Bulgarian weightlifter (born 1966)

Ivan Chakarov (Иван Чакъров), also known as "James Dean" of weightlifting, born 1966, is a Bulgarian world class weightlifter who won gold medals in the 91 kg class at the 1993 World Weightlifting Championships in Melbourne, Australia and in the 90 kg class at the 1991 European Weightlifting Championships in Władysławowo, Poland. He also competed in the men's middle heavyweight event at the 1992 Summer Olympics. Chakarov won European Cup with the team of Bulgaria in Angers 1988 and Sofia 1989. He began training in 1979 at the Chernomorets Burgas Club.
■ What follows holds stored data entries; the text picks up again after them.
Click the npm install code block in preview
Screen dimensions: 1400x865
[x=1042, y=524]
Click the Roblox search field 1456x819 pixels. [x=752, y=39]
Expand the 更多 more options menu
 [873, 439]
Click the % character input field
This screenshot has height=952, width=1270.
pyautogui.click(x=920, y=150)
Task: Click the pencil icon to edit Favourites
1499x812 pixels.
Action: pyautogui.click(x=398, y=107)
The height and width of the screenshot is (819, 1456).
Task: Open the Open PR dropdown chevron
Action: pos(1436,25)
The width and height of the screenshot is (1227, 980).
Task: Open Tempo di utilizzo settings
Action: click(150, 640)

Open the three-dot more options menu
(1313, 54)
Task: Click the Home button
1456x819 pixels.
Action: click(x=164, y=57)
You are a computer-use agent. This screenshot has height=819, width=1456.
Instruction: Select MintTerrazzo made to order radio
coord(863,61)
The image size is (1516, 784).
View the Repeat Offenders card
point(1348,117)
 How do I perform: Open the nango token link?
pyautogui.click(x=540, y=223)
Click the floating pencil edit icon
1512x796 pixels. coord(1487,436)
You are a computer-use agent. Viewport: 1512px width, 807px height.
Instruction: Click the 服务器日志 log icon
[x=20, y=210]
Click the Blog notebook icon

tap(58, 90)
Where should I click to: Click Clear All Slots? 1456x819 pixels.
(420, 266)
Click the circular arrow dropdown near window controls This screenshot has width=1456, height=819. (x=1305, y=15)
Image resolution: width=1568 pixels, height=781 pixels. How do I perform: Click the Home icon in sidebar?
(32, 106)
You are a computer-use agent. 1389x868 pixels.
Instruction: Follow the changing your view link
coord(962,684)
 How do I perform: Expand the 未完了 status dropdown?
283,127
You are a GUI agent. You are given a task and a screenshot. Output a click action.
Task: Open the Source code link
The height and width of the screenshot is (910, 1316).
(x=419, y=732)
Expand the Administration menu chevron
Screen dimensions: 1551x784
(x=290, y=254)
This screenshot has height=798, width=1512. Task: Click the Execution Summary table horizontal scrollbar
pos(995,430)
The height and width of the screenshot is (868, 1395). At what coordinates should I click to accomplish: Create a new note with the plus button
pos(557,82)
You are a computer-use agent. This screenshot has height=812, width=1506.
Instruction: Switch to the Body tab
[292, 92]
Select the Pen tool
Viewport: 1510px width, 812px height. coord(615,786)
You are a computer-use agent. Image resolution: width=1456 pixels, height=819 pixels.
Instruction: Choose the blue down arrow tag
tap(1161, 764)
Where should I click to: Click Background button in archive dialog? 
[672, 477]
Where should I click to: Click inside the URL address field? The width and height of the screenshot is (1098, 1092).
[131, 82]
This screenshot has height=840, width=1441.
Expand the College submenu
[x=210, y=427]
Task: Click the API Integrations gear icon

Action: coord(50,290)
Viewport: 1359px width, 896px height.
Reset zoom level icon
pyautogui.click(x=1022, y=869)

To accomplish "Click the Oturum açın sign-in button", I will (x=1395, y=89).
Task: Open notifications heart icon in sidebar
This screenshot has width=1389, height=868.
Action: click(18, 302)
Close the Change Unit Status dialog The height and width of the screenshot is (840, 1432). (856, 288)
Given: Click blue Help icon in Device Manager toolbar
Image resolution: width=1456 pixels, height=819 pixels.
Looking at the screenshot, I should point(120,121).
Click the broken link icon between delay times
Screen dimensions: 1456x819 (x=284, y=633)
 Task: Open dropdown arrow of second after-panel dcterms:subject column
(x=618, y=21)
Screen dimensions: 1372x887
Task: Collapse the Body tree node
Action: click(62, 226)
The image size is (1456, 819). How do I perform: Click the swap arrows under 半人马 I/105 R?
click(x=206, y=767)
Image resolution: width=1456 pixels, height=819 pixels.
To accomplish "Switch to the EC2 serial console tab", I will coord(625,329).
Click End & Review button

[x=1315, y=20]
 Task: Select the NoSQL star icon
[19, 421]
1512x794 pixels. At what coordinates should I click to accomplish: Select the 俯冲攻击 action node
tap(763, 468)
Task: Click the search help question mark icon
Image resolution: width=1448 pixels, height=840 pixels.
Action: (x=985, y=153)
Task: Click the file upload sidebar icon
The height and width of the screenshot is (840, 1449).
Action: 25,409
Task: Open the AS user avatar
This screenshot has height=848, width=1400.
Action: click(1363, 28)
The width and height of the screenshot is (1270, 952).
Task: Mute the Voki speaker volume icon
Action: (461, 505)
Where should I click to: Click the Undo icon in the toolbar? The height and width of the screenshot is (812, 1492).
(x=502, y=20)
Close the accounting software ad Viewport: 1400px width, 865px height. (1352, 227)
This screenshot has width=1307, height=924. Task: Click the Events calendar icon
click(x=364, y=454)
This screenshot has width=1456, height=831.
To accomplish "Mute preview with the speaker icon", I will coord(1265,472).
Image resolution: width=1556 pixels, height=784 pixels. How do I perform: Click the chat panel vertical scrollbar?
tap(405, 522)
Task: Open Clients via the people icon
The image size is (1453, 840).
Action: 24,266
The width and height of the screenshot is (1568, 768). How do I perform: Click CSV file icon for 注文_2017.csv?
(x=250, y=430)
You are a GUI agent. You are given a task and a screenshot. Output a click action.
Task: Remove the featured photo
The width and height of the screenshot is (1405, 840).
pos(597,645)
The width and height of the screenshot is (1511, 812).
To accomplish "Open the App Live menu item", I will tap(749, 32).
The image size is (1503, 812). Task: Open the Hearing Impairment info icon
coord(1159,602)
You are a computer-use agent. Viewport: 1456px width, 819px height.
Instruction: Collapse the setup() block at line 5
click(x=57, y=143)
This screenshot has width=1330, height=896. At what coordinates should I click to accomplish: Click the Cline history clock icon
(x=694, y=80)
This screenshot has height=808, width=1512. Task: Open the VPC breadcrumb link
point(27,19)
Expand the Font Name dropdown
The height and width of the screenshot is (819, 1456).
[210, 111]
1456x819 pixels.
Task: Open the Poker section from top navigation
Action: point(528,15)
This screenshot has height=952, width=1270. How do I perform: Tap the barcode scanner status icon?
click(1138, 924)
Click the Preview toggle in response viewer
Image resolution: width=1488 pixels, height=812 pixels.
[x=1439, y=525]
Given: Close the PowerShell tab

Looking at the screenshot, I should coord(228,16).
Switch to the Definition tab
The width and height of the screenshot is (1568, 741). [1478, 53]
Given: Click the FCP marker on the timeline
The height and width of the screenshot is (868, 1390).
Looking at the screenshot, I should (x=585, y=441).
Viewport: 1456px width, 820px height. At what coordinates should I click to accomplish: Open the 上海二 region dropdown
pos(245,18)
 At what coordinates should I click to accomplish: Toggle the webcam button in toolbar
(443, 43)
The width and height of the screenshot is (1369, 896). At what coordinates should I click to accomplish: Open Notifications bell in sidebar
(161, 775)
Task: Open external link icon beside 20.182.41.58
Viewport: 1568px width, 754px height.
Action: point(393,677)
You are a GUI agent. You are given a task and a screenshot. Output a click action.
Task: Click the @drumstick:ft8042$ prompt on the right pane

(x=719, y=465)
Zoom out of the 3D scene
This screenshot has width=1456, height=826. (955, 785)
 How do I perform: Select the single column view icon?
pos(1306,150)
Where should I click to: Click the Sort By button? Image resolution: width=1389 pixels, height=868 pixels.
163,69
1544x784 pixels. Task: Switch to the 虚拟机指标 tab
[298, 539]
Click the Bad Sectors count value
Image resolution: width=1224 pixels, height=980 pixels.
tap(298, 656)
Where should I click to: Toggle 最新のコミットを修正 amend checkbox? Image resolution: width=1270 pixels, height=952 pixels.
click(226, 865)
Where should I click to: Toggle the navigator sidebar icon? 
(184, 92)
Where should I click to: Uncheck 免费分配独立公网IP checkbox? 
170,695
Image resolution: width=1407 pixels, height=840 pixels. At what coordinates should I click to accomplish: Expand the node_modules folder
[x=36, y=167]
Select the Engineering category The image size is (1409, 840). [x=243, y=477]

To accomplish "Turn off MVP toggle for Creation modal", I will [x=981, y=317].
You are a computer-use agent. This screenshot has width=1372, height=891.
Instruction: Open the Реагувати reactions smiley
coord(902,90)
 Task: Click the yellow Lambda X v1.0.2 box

His first coach is Konstantin Darov. Chakarov competed for Chernomorets until 1985. After that, until the end of his long and successful career, he competed only for CSKA Sofia. His personal coaches were Andon Nikolov, Rumen Alexandrov and Neno Terziyski. Chakarov has set two world records.

==Personal Bests==

===Weightlifting===
- Snatch: 187.5 kg
- Clean and Jerk: 230 kg
- Best Total: 417.5 kg (480 sinclair) (About the 10th best weightlifter ever)

===Other exercises===
- Power Clean: 180.0 kg X2 (Strict), 200 kg (some depth)
- Back Squat: 1RM: 330.0 kg (Some sources say 350 kg, though it is likely to be inaccurate, a 335 kg value is more likely provided from other sources, but he definitely squatted 330 in the back squat). 3RM: 285 kg
- Front Squat: 280.0 kg
- Clean: 230.0 kg (Accomplished twice at the 1987 world weightlifting championships)
- Military Press: 120.0 kg
- Bench Press: 150.0 kg
- Clean Pull: 290.0 kg
- Power Snatch (above Parallel) : 150.0 kg
- Snatch Pull: 250.0 kg
- Deadlift: 310.0 kg

==No-No-No Squats==
Chakarov was exceptional in the Back Squat, and squatted 270 kg (595.25 lbs) for 3 deep repetitions at the 1993 World Weightlifting Championships. This feat became well known as the "No-No-No" squat, as Chakarov did not use a lifting belt, knee wraps, or spotters for this attempt.